Tips for Success (Spring 5)

  1. Large pots can often be obtained from landscapers who plant shrubs and trees regularly. Local firms should be able to help.
  2. Alternatively, potatoes can be grown in dustbins, carrier bags and in old potting compost or fertiliser sacks. Remember to make drainage holes in bins and sacks.
  3. Green waste compost is made from the garden waste collected by councils. It is composted professionally, to ensure cleanliness, and is ideal for gardens where home-made compost is in short supply. Availability depends on the area. Sometimes it is possible to collect from the composting site free of charge, sometimes bags have to be purchased from garden centres.
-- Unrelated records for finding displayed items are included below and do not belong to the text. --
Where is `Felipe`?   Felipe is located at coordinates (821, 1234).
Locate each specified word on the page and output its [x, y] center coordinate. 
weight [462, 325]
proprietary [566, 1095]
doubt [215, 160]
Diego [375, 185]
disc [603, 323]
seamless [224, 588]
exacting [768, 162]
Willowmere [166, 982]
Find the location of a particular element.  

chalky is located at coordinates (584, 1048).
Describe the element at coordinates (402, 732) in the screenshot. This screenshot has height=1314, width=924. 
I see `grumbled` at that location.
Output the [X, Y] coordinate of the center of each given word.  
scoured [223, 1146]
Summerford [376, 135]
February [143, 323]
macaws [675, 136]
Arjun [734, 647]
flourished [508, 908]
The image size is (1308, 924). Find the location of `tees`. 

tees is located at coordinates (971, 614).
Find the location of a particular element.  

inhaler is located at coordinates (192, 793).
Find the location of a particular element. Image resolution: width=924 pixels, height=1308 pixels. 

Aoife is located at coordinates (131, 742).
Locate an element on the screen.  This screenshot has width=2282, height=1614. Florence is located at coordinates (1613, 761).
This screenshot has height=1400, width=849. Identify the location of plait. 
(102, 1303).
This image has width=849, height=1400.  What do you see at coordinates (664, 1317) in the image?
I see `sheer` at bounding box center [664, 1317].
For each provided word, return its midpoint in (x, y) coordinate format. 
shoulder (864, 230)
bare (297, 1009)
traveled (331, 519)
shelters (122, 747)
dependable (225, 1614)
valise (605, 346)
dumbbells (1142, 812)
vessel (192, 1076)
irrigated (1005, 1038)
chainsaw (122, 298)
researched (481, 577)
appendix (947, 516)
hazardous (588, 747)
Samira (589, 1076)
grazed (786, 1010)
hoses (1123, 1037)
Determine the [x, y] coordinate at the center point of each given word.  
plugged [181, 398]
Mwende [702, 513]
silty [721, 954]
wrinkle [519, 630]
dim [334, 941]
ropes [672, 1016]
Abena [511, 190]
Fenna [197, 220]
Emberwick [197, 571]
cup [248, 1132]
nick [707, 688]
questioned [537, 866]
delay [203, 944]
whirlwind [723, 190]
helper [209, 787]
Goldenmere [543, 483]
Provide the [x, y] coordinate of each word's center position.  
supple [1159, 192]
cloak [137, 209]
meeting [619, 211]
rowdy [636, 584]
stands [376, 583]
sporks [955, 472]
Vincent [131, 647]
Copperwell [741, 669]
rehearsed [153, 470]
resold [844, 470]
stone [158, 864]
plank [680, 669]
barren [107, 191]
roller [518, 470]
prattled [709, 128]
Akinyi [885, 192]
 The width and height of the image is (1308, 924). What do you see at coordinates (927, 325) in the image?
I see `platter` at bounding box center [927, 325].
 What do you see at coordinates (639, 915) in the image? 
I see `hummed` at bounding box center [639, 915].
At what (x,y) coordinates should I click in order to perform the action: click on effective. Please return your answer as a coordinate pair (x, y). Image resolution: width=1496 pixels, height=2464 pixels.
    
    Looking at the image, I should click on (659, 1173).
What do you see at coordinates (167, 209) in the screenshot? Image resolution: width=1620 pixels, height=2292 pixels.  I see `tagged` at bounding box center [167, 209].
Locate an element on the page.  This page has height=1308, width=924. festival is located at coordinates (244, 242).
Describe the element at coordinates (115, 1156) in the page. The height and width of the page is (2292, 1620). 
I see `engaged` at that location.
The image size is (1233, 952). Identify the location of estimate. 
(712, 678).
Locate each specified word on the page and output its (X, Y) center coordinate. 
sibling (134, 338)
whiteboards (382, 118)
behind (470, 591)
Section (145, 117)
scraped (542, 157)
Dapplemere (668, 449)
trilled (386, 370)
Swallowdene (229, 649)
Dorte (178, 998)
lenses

Enquire at your local recycling centre about your local system.

Potato Facts

  1. Potatoes can be bought from garden centres. They can also be bought mail order – the Organic Gardening Catalogue has a wonderful selection. If you want to buy single tubers, look for a ‘Potato Day’ event near you. These have become very popular in recent time.
  2. To decide how many potatoes you want, measure your potato patch, then work out how many potatoes will fit in the area. Spacing should be 30cm between each potato, and 60cm between each row.
  3. ‘Chitting’ is when seed potatoes are allowed to produce sturdy little sprouts indoors for a few weeks, before being planted outside in the soil. It gives them a head start.
  4. Seed potatoes need light, but not direct sunlight, and cool, but not cold, temperatures. Sheds are usually too cold. A windowsill of a north-facing room is ideal. In icy weather, you may need to bring the potatoes away from the glass. Avoid knocking off the little sprouts – these are the growing points for the potatoes.